— EXERCISE INSTRUCTIONS —
Please state the number of lines in the entries below where the word "title" appears. Include nothing else.

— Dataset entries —
--- START ---
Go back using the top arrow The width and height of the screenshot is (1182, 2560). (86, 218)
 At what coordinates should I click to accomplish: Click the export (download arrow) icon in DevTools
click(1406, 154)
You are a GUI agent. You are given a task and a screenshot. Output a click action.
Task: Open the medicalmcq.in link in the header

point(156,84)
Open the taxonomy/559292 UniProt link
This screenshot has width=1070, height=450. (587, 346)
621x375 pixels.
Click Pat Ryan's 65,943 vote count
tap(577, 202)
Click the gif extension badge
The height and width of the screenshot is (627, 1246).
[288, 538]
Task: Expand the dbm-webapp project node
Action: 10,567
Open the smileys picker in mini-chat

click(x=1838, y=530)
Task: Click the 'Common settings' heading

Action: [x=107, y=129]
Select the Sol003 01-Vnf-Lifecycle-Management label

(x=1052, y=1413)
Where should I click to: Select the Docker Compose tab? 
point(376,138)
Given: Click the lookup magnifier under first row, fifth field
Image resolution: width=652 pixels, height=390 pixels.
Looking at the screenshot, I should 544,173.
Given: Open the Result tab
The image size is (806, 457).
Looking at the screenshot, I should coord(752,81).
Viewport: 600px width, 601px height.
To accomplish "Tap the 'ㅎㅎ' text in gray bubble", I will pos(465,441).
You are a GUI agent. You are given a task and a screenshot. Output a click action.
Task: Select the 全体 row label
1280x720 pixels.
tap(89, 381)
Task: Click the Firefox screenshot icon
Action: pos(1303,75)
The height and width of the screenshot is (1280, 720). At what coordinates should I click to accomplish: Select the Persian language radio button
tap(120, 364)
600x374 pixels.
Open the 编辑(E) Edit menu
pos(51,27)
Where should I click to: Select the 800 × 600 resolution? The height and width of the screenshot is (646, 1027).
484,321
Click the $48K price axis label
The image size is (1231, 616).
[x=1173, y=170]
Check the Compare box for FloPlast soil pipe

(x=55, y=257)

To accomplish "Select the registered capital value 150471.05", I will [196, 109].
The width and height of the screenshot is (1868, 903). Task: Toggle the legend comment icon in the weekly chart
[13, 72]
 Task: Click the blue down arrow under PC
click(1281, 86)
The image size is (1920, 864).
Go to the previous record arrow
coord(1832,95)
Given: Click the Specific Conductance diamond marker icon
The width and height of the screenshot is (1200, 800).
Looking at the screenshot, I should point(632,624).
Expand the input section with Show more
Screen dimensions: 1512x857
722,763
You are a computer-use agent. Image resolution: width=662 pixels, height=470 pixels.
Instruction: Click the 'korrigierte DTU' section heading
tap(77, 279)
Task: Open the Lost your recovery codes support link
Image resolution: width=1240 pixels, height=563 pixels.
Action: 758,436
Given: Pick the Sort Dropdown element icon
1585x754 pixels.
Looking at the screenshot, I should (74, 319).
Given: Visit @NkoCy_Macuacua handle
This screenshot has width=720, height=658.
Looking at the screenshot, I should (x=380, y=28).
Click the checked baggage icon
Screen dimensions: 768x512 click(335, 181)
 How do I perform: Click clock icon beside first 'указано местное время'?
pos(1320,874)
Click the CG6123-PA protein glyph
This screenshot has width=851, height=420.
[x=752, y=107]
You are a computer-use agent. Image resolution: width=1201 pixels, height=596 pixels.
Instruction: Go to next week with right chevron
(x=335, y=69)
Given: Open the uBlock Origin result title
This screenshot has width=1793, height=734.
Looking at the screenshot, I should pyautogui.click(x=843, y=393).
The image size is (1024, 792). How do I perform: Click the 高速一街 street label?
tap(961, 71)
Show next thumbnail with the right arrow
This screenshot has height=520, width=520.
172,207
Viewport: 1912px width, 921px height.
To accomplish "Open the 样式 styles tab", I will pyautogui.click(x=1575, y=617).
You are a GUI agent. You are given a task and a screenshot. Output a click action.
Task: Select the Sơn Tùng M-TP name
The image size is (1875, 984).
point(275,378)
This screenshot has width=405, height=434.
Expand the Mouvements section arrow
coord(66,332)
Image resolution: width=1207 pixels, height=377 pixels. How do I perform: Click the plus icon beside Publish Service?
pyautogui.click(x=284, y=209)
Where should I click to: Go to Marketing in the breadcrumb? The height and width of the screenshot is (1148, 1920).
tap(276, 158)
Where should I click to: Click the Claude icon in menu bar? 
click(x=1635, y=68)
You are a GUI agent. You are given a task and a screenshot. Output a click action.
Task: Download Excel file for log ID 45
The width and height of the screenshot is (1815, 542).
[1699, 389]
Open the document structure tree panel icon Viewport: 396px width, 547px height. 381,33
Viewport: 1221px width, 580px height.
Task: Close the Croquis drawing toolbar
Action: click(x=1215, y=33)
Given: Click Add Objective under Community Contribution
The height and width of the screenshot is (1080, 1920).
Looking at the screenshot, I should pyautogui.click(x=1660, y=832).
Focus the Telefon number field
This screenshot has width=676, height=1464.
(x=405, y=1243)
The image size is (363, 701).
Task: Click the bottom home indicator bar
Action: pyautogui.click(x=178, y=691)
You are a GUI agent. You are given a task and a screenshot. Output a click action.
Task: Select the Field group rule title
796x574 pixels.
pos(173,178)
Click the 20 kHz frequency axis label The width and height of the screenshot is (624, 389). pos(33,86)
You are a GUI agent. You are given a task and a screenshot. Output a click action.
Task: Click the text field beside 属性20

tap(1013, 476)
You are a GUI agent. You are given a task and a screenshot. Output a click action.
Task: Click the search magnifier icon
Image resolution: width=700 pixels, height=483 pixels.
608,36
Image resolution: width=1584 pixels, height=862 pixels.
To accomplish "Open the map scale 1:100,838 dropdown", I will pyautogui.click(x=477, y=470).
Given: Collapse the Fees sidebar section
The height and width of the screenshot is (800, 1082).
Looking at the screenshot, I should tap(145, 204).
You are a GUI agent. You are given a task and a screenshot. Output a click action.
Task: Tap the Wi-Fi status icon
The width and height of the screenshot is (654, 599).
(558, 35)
--- END ---
— COMPLETED EXERCISE —
2